After a long week (no holiday this weekend?! What do you mean?!) I had a nice lazy weekend. I volunteered to go to a picnic for kids that don't usually attend school on Sunday afternoon, so my friend from Pippu who had invited me came to stay at my place on Saturday so we could head out to the picnic together. She studied in Australia and she's younger, so her English is really good and we can talk about interesting things like politics and such. The idea was that we would head out to Sounkyo or thereabouts, but Saturday was once again cold and rainy. Isn't that always the way? It has been nice and warm and sunny all week, but on Saturdays it rains. Boo!
So we stayed in town, went out for ramen for lunch and went to a really interesting spa type place in town. I forget the name in Nihongo, but it was basically lying on a heated stone floor. The floor is about 50C, so you lie on a towel while wearing thick pajamas for an hour. You drink lots of water, and it's supposed to be very purifying. For maximum detoxifying effect, you're supposed to do it three days in a row. I can't wait to go in the winter -- between ramen, the onsen and this place I'll stay nice and warm.
I also found the public bath. It's actually really close to my house, but because I don't read Japanese, I don't know what any of the buildings are. I'll have to check that out next time I don't feel like waiting for my bathtub to fill up (it takes a really long time because it's so deep).
Sunday we went out to a farm where the picnic was held. There weren't many kids there, but there was lots of great food and good company. It was a really nice day. I'm just kicking myself that I didn't bring my camera. I also met a woman that invited me to a Ainu language class. The Ainu are the native people of Japan, but they haven't been treated very well. Only recently was their existence even recognized by the Japanese government. Most of the Ainu villages that remain are very touristy, but I'm interested to attend this class. Mostly because there may also be lessons in traditional Ainu sewing.
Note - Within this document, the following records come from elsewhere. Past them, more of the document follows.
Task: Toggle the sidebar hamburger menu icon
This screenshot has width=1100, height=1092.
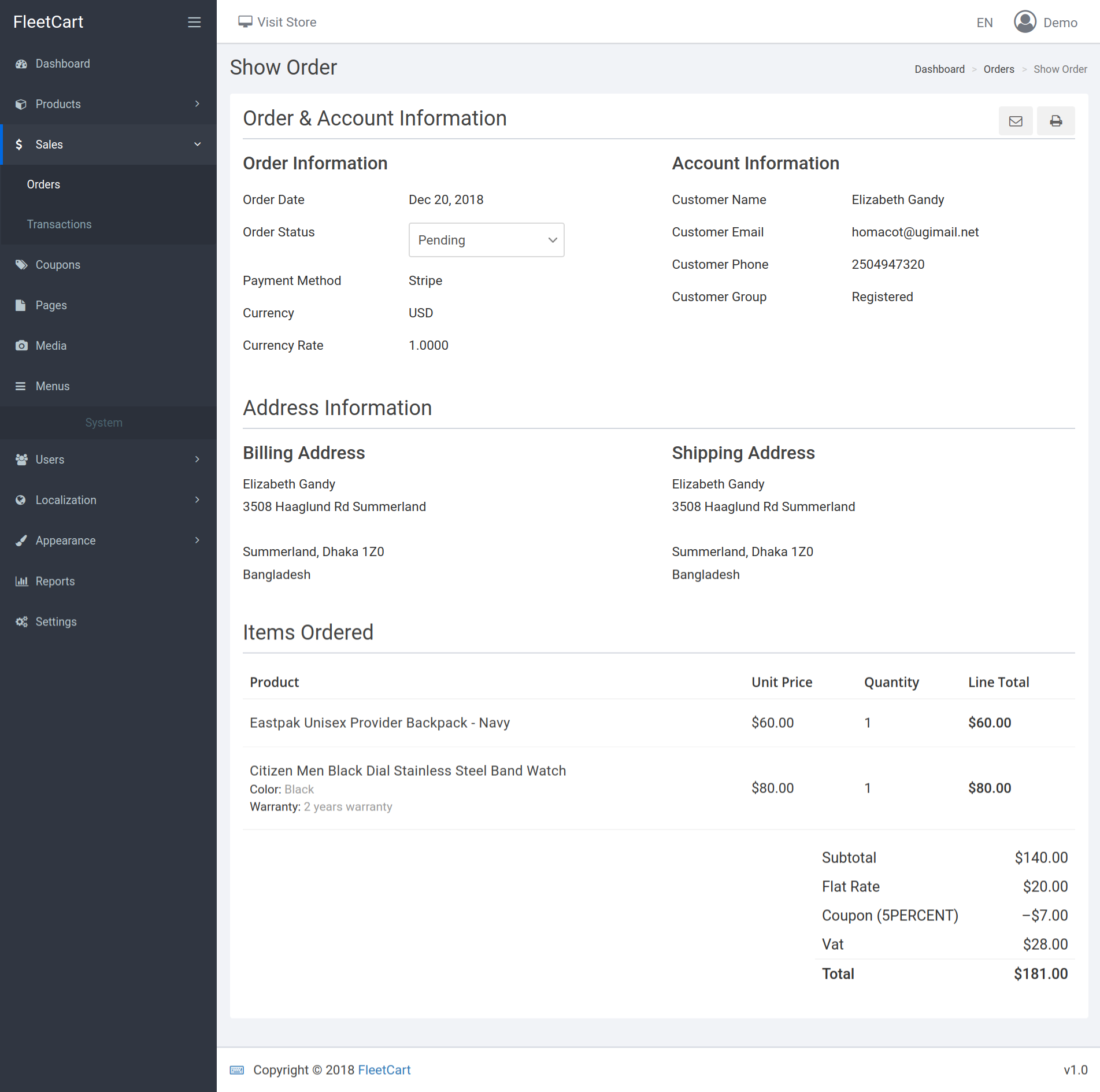Action: click(194, 22)

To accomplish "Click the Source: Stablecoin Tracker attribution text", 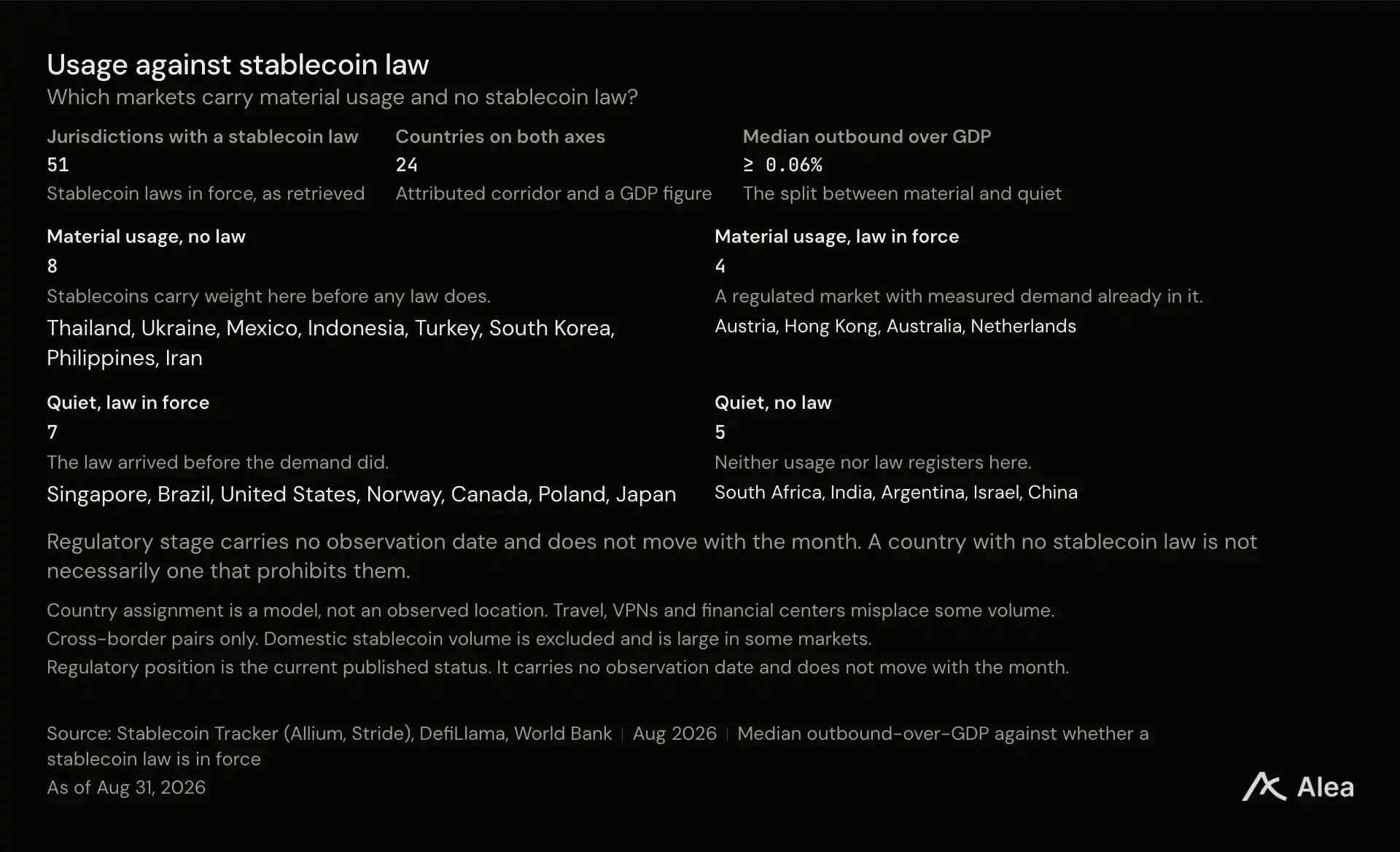I will 330,733.
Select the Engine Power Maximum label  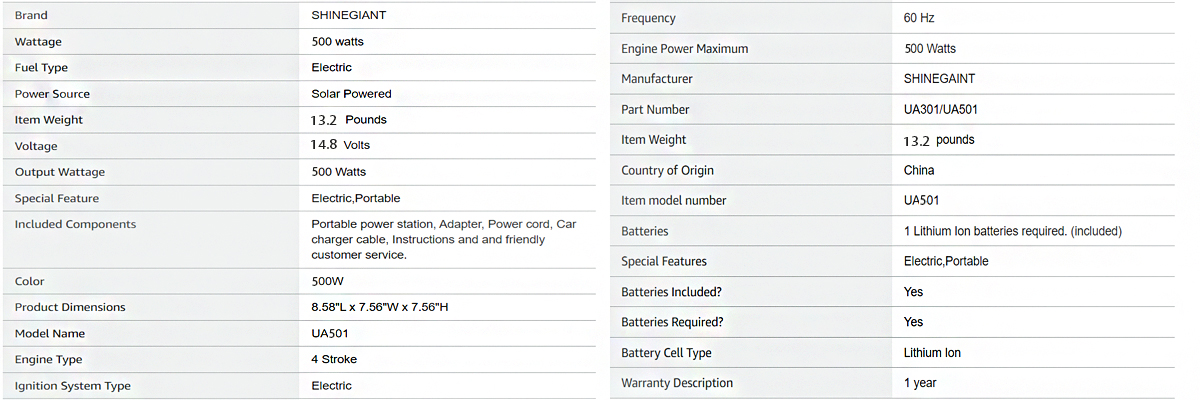684,49
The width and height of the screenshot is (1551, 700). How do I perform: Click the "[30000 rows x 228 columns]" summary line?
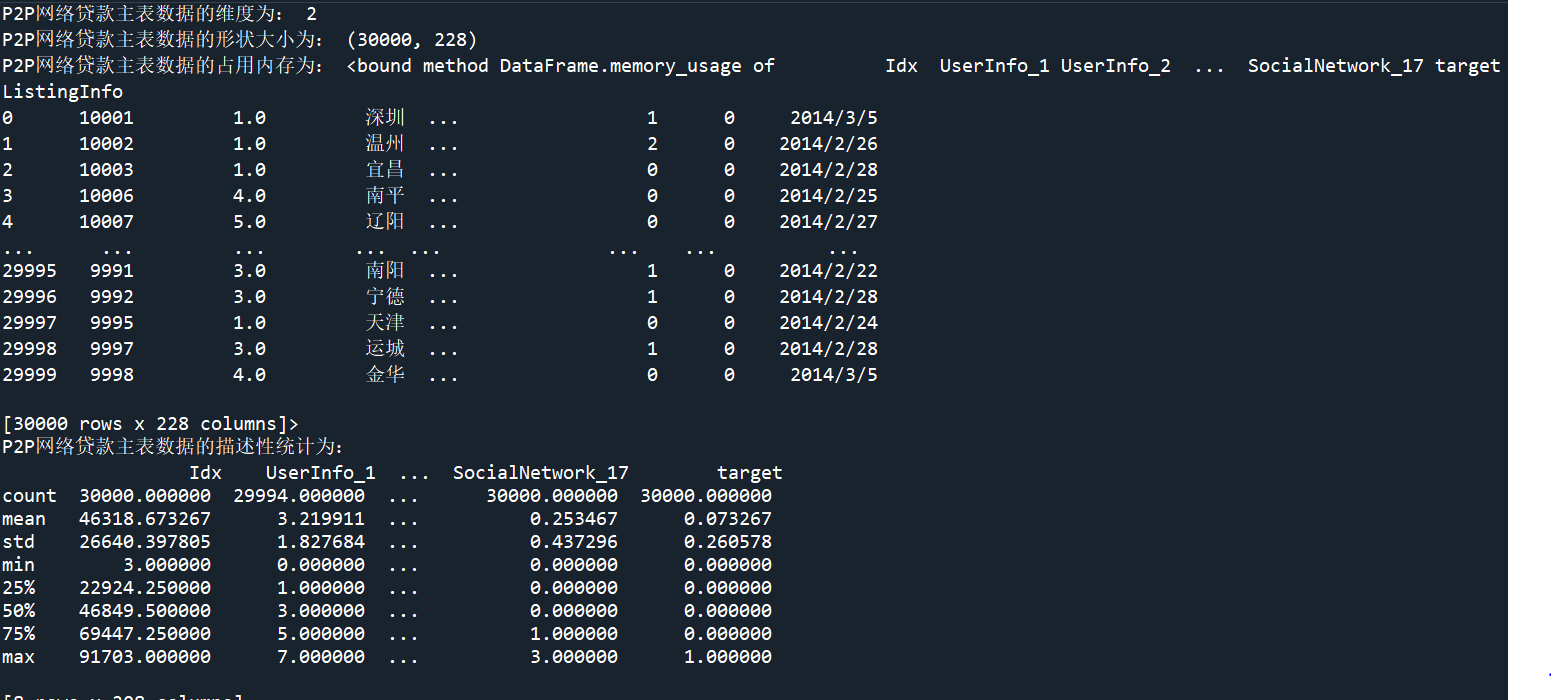[150, 424]
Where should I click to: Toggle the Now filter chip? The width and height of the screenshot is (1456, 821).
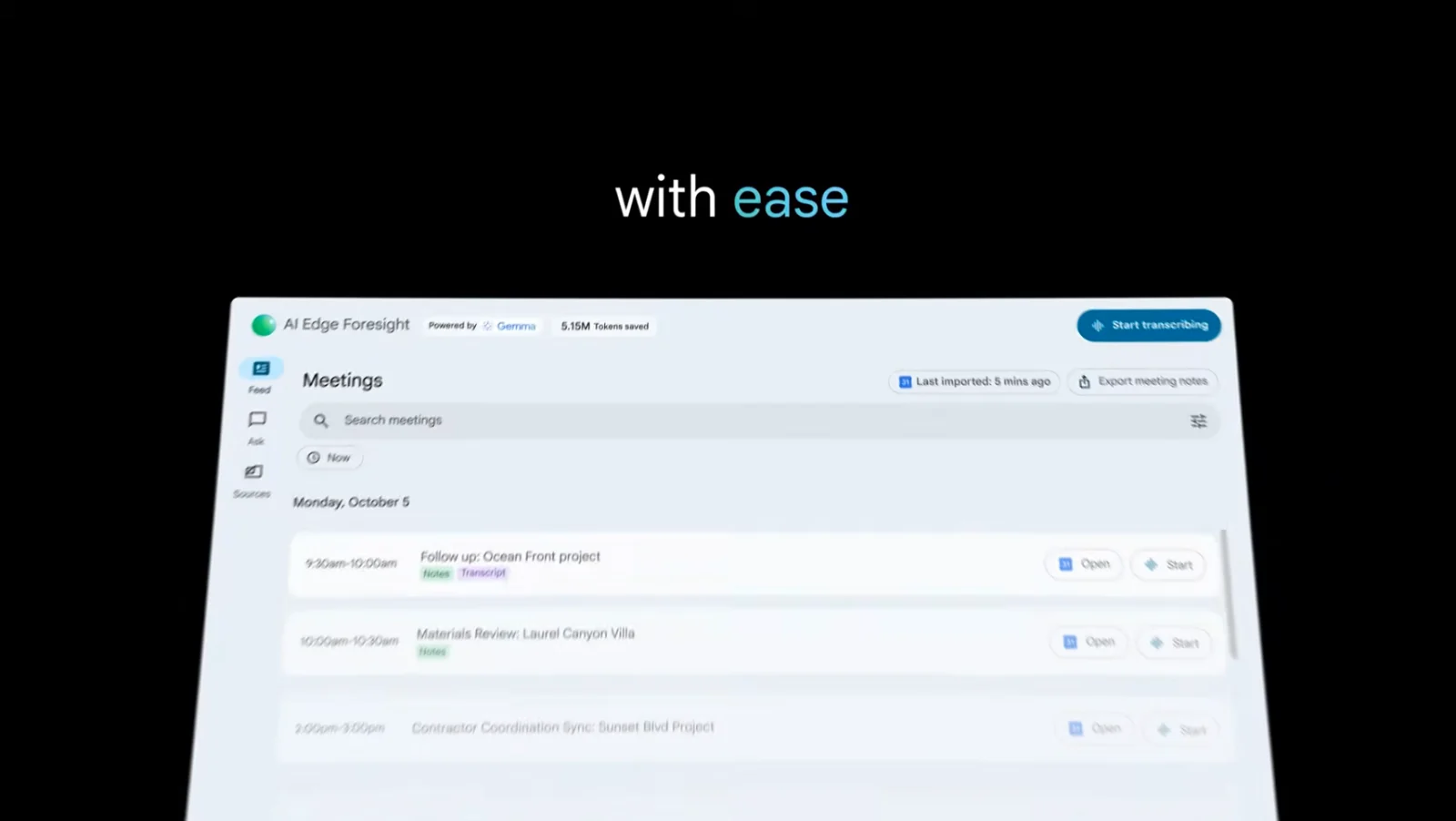click(329, 458)
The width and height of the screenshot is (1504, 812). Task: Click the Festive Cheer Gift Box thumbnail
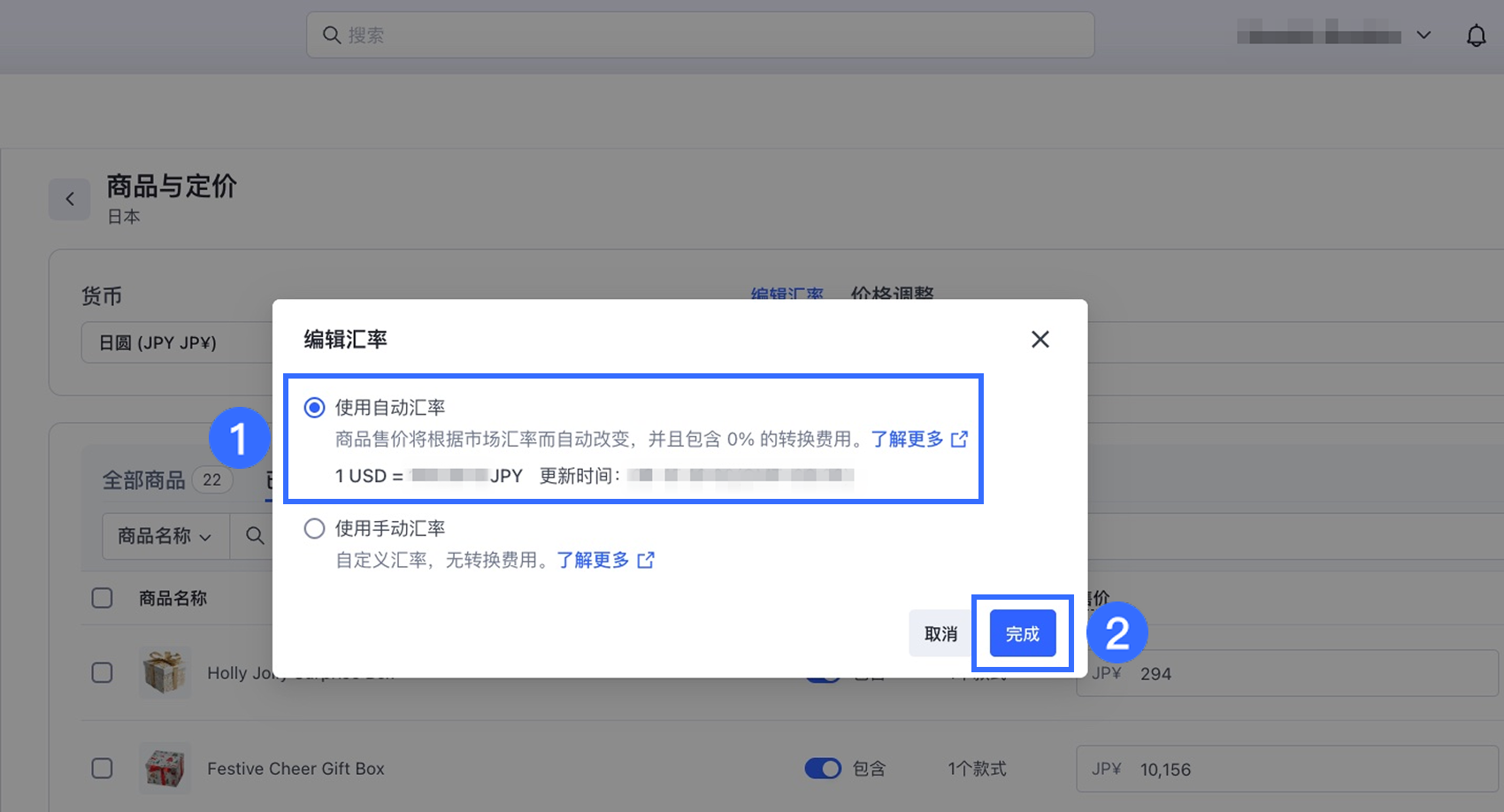[x=165, y=768]
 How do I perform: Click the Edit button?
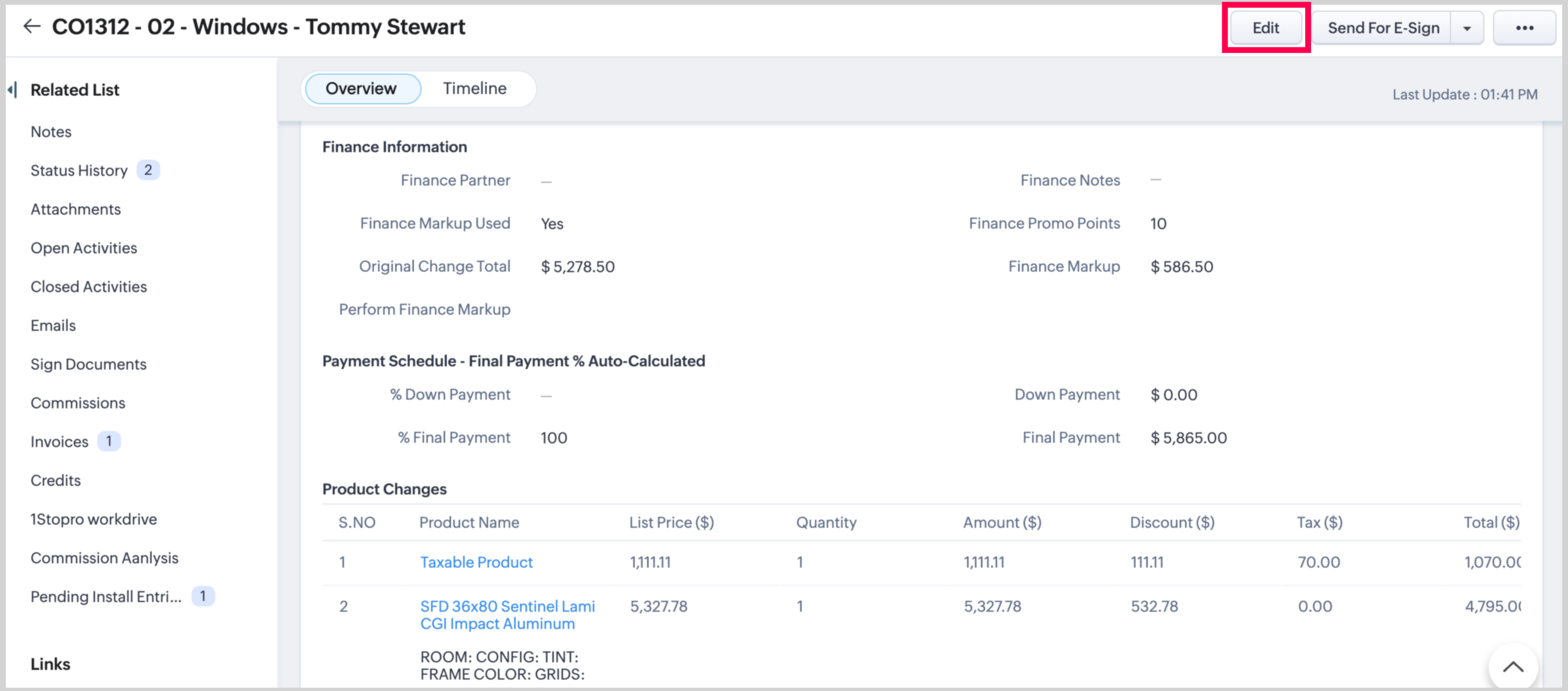click(x=1265, y=28)
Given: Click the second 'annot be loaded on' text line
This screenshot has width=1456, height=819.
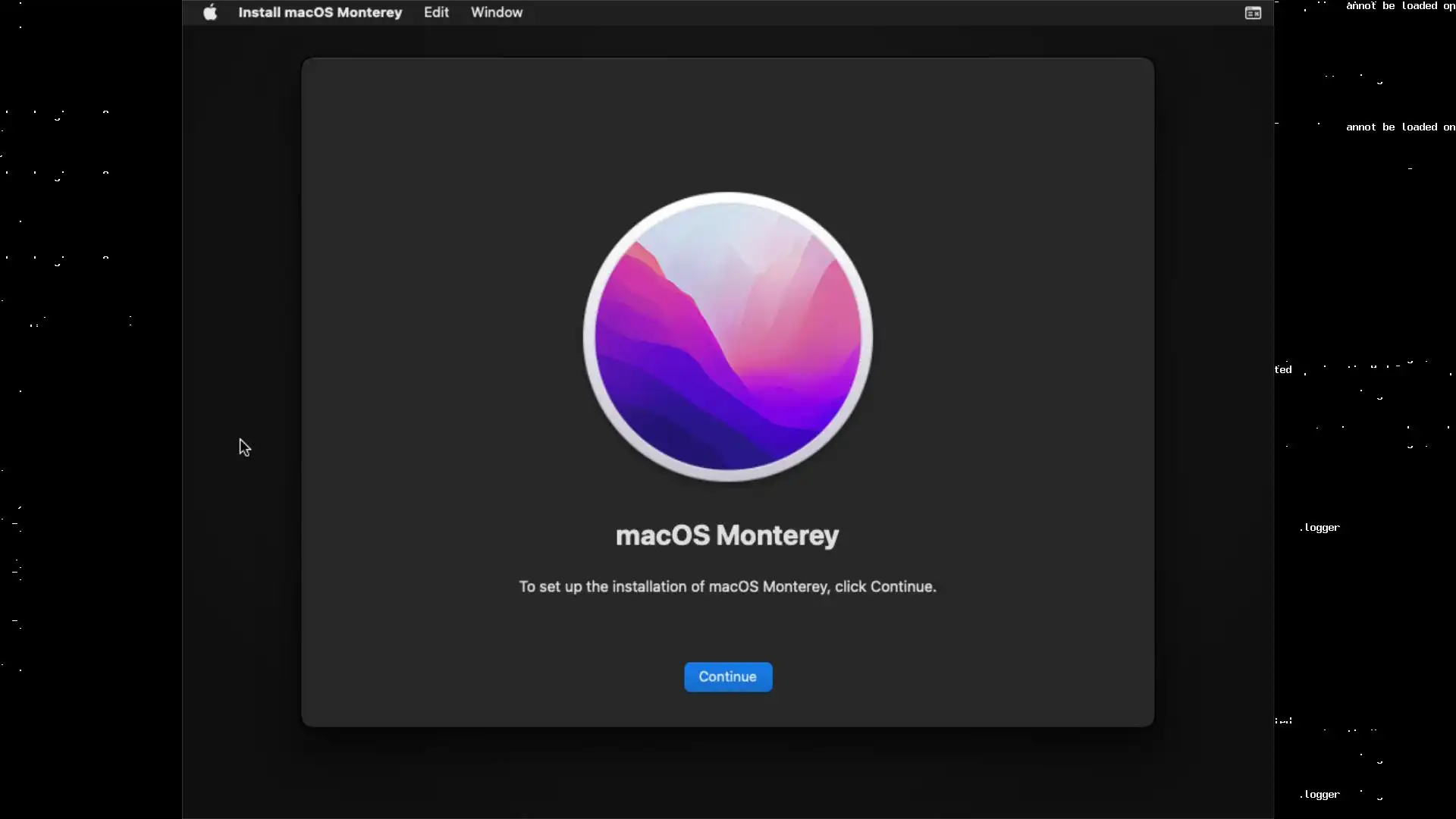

A really interesting account of Ainu life that I read is in a book called Unbeaten Tracks in Japan. It's the travel diary of a Victorian woman, Isabella Bird, who goes through northern Japan and Hokkaido by herself and stays with the Ainu for a few weeks. It's a really interesting read because it's from such an unusual perspective. At that time (only 10 years after Japan had opened up to the west) it was unusual for anyone, man or woman, to go to Hokkaido. Although, from the reaction of my Japanese friends, Hokkaido is still viewed as the hinterland.